Pillar: Cost Optimization
Cost Optimization is broken up into four major areas:
- Cost-Effective Resources - do you use the right-sized resources for your workload? How do you think about what “right” is?
- Matching Supply and Demand - which includes models and scenarios for thinking about your workload
- Usage and Expenditure Awareness - how do you manage and track your costs?
- Optimizing Over Time - how do you monitor and cost optimize (how do you spend less money)
Well-Architected Framework - Lens
There are four “lens” that can be viewed next to the Well-Architected Framework. Around our outfit, we’d normally use the term “perspective” as it’s how you view the pillars from your viewpoint.
Lens: Serverless Application
Serverless gains two major wins for applications. First, it offers the possiblity of running your workload with a per-item or per-usage charge vs. having to precalculate your workload (or determine your autoscaling pattern). Second, it can lower the overall surface area that developers are working on - you spend time debugging your function vs debugging your server or framework. Most of the serverless architectures make heavy use of AWS managed services, so it also has the potentional to lower the operational knowledge required to run a production workload. The dream is that your application developers spend most of their time working your unique business logic and just off-the-shelf managed services to glue everything together.
- RESTful Microservices - each of your services can likely map your CRUD operations to lambda fu nctions.
- Alexa Skills - voice request/response maps naturally to lambda functions
- Mobile Backend - most of your mobile backends will be 80% CRUD workloads, easily scaling up and down with lambda functions.
- Stream Processing - lambda functions map to stream operations very easily. It’s typically easier to model these apps as functions applied to data items in the stream
- Web Application - akin the to the mobile backend, many apps will run both a mobile and web backend that’s 80% CRUD functions.
Lens: High Performance Computing (HPC)
- Loosely Coupled Scenario - workloads that are a large number of smaller jobs, that don’t communicate with each other. Examples include monte carlo simulations, image processing, etc.
- Tightly Coupled Scenario - these are parallel jobs that have communicate with each other. For example, large scale simulations would be tightly coupled in this context.
- Reference Architectures
- Traditional cluster environment - this is a typical HPC cluster architecture, but moved to the cloud for easy access to computational resources and elastic pricing.
- Batch-based architecture - These are typically batch workloads which can be run via AWS Batch. Think of image processing or analytics processing over a fixed data set.
- Queue-based architecture - Workloads that are piecing out data via a queue to a large group of interchangable worker nodes.

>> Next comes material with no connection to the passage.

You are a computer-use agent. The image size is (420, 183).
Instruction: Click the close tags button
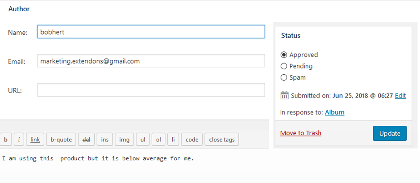pyautogui.click(x=222, y=140)
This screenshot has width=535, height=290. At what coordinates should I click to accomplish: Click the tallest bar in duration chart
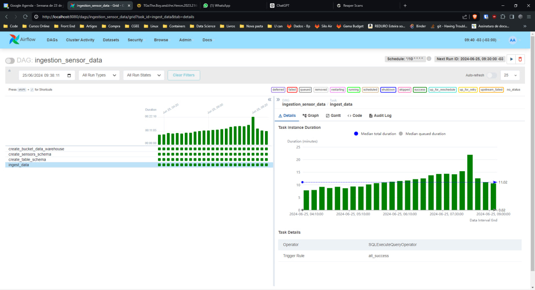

- Hybrid deployment - this is a mix of on prem infrastructure combined with AWS resources that allow for more computational or storage resources (as an example).
- Serverless workflow - given the functional nature of many HPC workloads (e.g. take f(x) -> y ), many of these map naturally to lambda functions that can be run without thinking about resource provisioning.
Lens: Internet of Things (IoT)
For this lens, the focus is on IoT scenarios in embedded or manufacturing systems. The scenarios called out in the whitepaper include:
- Device Provisioning
- Device Telemetry
- Device Commands
- Firmware Updates
Lens: Machine Learning
This lens focuses on all of the machine learning (some might say deep learning or AI) scenario you might want to run in the cloud. Specifically there’s guidance about the following scenarios:
- Building intelligent applications using AWS AI Services
- Use Managed ML Services to Build Custom ML Models
- Managed ETL Services for Data Processing
- Machine Learning on Edge and on Multiple Platforms
- Model Deployment Approaches
and evaluates each scenario through the well-architected pillars.